### Excerpted data
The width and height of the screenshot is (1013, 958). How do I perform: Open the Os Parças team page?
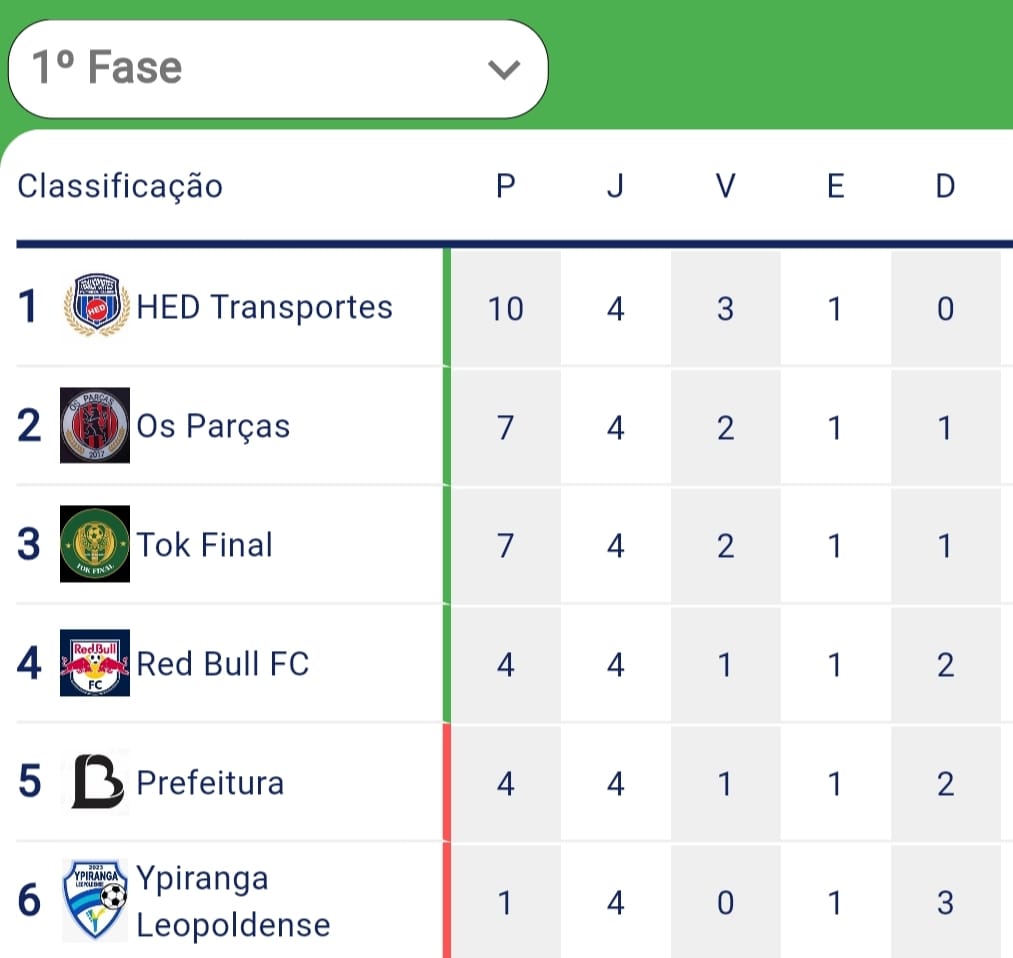point(213,426)
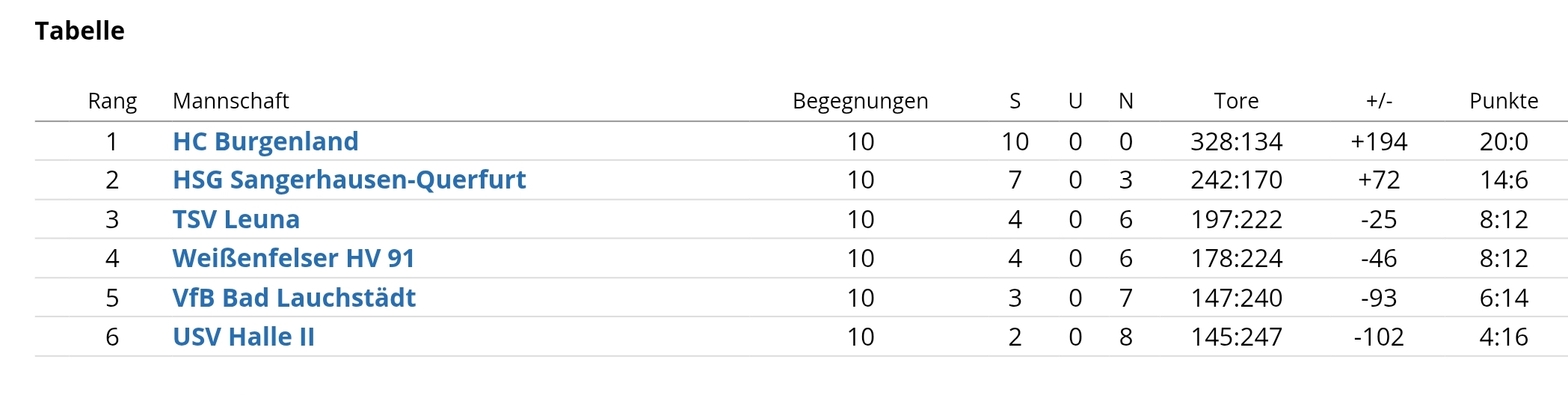Click the Tore column header
The width and height of the screenshot is (1568, 395).
tap(1236, 101)
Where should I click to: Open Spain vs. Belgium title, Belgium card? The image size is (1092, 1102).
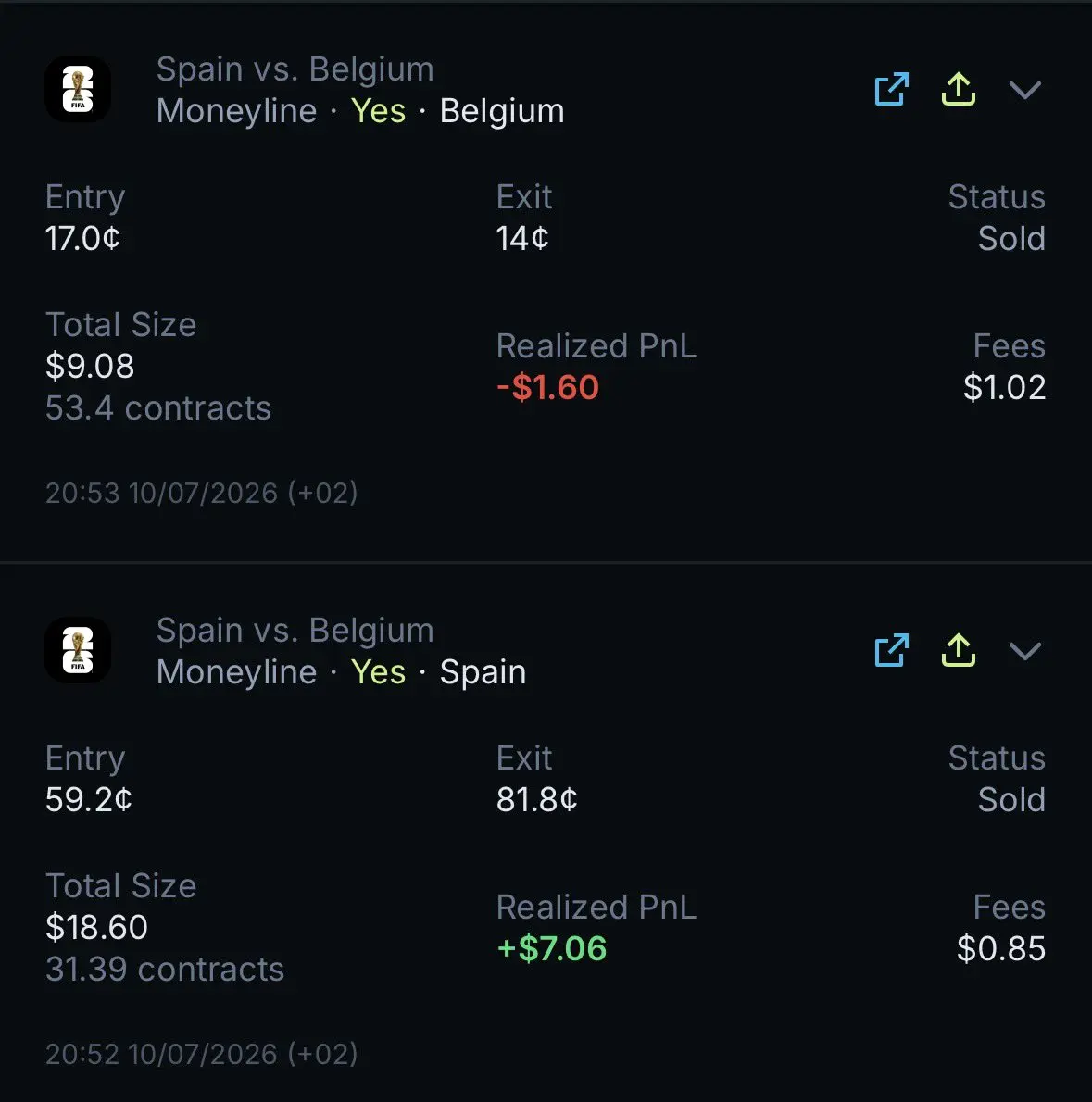pyautogui.click(x=295, y=69)
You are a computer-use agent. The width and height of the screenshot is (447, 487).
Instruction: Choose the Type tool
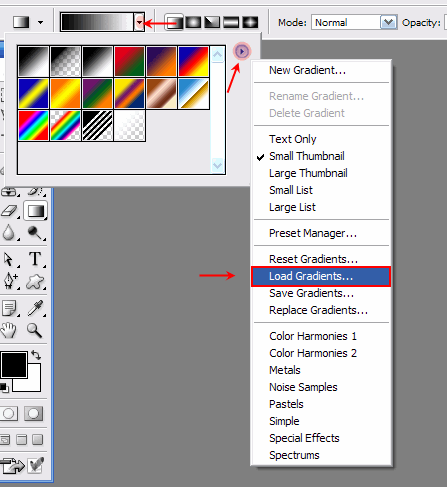click(x=35, y=259)
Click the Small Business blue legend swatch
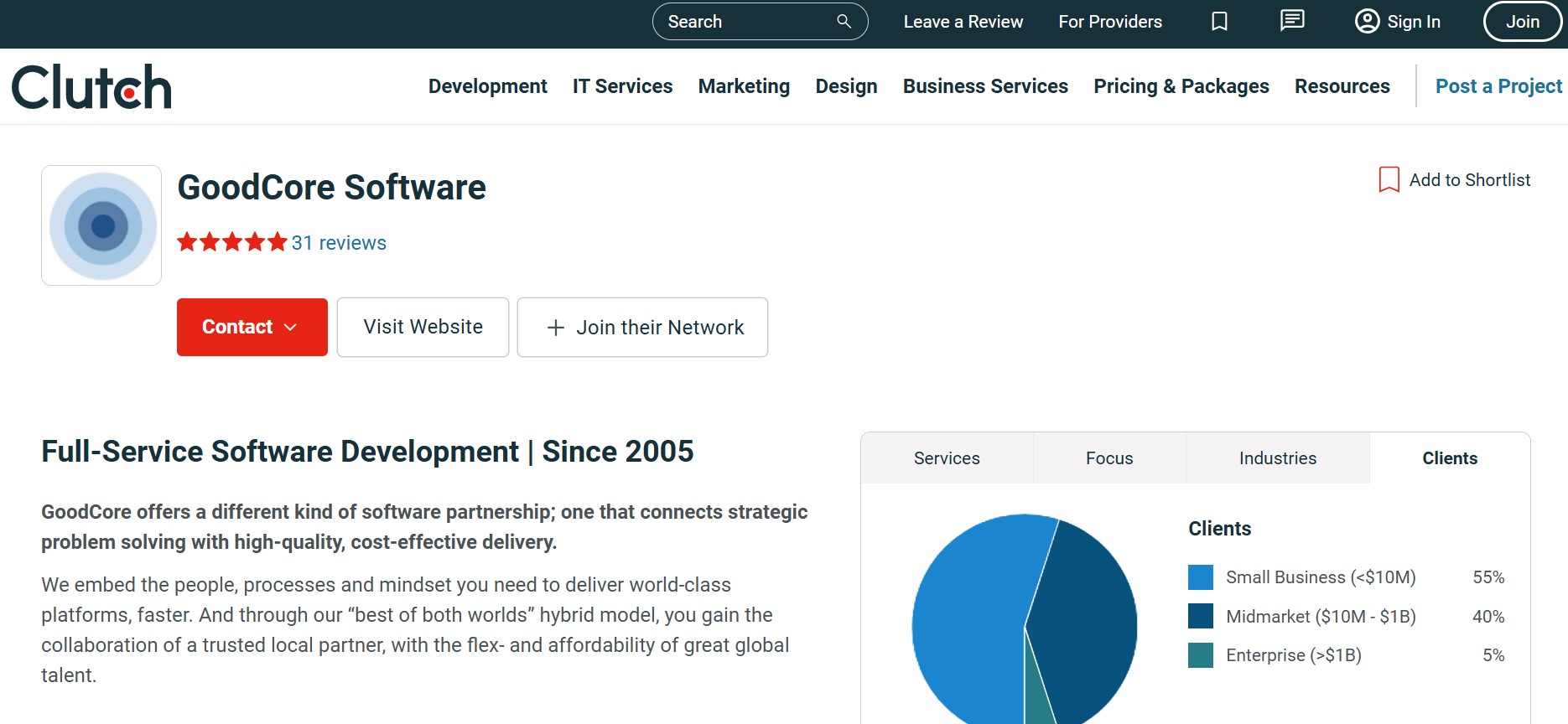1568x724 pixels. 1200,577
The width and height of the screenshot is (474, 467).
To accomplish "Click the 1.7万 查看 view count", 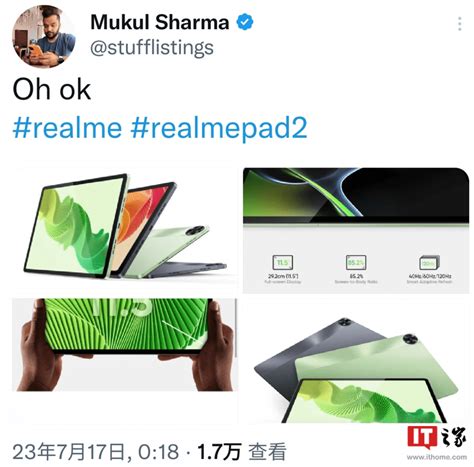I will [241, 452].
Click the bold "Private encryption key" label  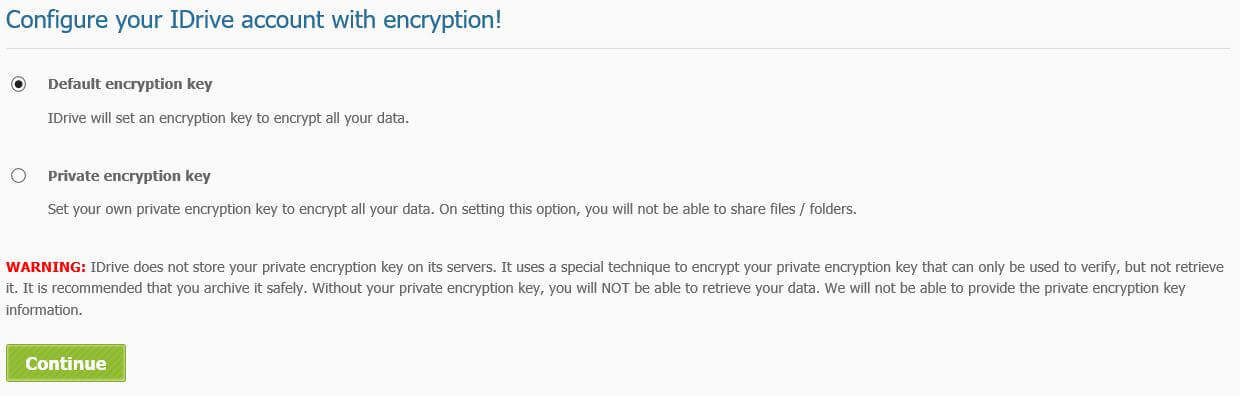tap(129, 176)
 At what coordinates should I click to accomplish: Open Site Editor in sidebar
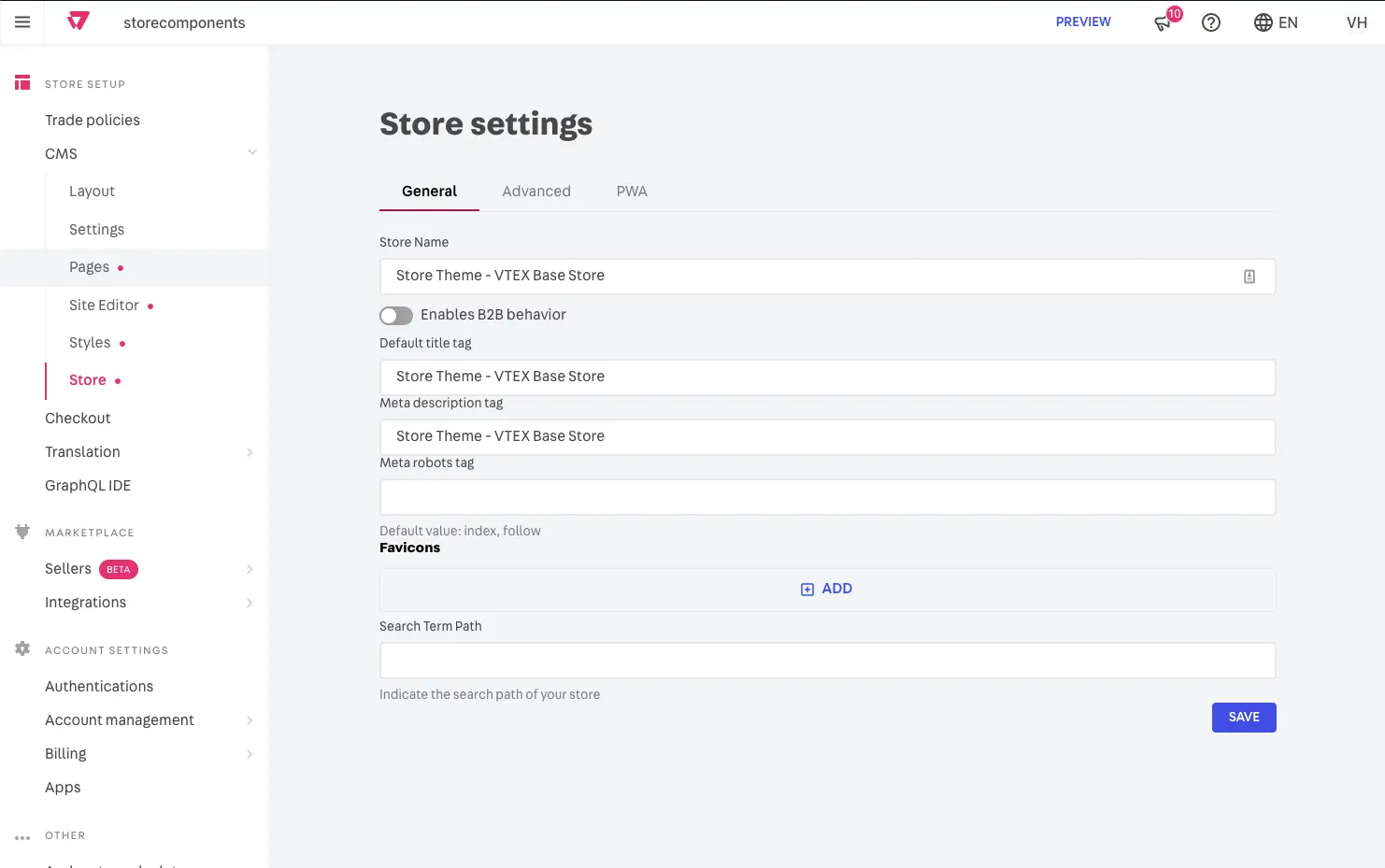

### About this task
Only one part of the material above is wanted: the lines from the one with "Where should I" up to and including the one with "The width and height of the screenshot is (474, 467).". Please copy them exactly, pictures left out.

### Answer below
Where should I click to: Open Spain vs. Belgium title, Belgium card? The image size is (1092, 1102).
pyautogui.click(x=295, y=69)
You are a computer-use agent. The width and height of the screenshot is (447, 487).
Instruction: Choose the Type tool
click(x=35, y=259)
Click the Small Business blue legend swatch
1568x724 pixels. 1200,577
The width and height of the screenshot is (474, 467).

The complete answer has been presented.